Two American soldiers also were killed yesterday in roadside bomb attacks in north Baghdad and Kirkuk. Five soldiers were wounded in the attacks, military officials said.
Jordanian militant Abu Musab al-Zarqawi claimed responsibility on an Islamist website for one of the police station attacks, in which 11 carloads of insurgents stormed a headquarters near Baghdad International Airport. A dozen Iraqi officers were killed and five were wounded, hospital officials said.
The claim, which could not be verified, made no mention of a separate suicide car bombing near a Baghdad mosque that killed 17 civilians, including some worshipers leaving morning prayers.
If Zarqawi devised the police station attack, it would mark his deadliest strike against Iraqi security forces in Baghdad since US troops invaded Fallujah to wrest control of the restive Sunni-dominated city from insurgents.
The assault began shortly after dawn yesterday, when nearly 50 insurgents surrounded the Amil precinct station in southwest Baghdad, pelting the building with rocket-propelled grenades and small-arms fire.
''We heard heavy, machine-gun fire and RPGs showering us from every direction," said Mohammed Farhan, 24, an Iraqi police officer who was shot in the leg.
After a 15-minute gun battle, insurgents stormed the building and freed several dozen prisoners, witnesses said. One prisoner was killed in the fighting, hospital officials said.
More than 300 Iraqi police supported by US soldiers attached to the Army's First Cavalry Division responded at the scene, US officials said. They confronted the attackers, secured the station, and searched house to house in the neighborhood for fleeing insurgents and freed inmates.
A US military convoy was caught in the crossfire and a Humvee was damaged, but there were no US casualties reported, said Lieutenant Colonel James Hutton, a military spokesman.
Last month, insurgents launched similar daytime raids against police stations in Mosul, but rarely have they attempted such audacious strikes in Iraq's capital.
About the same time yesterday morning, just as a government-imposed curfew was ending, the Adhamiya police station in northwest Baghdad was hit by mortar fire.
''The shells fell near and inside the police station, but Iraqi police chased the attackers away," said Najim Aboud, a police officer at the station. No injuries were reported in the attack.
A few blocks away, a suicide car bomb exploded near the Najar Hussainiyah mosque, which serves Shi'ite Muslims in the largely Sunni district.
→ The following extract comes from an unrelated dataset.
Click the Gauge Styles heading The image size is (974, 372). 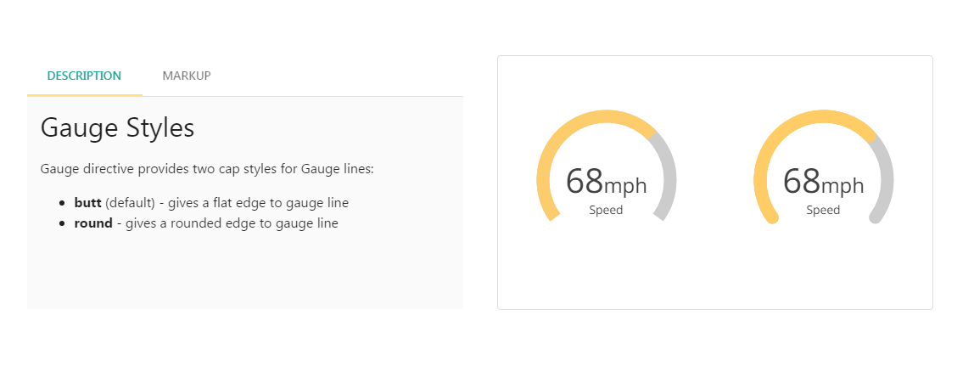click(118, 128)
Shi'ites have long been a target for Zarqawi, who has attempted to ignite religious tensions between Iraq's Muslim sects.
The blast occurred shortly after morning prayers, killing 17 people and injuring 20, witnesses said.
''Most of those hurt were poor civilians living in this neighborhood," said resident Ghaleb Daham.
The explosion shattered windows at the mosque and damaged walls, scattering torn posters of Grand Ayatollah Ali al-Sistani, the spiritual leader of most Iraqi Shi'ites, in the street.
Firefighters raced to extinguish blazes in a half-dozen cars and a house.
''What have we done to deserve this treatment?" asked Ali Ahmed, a student who lives near the mosque. ''We were only praying."
In the northern city of Mosul, which has become a hot spot for insurgent attacks in the last month, skirmishes resumed yesterday as militants attacked government buildings with mortars and small arms.
More than 30 mortar rounds struck the offices of the governor and mayor, the courthouse, the Kurdish Democratic Party building, a guesthouse where the governor lives, and the headquarters of the regional Iraqi National Guard leader, according to Mosul Deputy Governor Khasro Koran. Hospital officials reported two Iraqis killed and six injured in the fighting.
''I closed my store and left and saw many people running in all different directions," said Ayad Faiq, a Mosul shop owner.![]()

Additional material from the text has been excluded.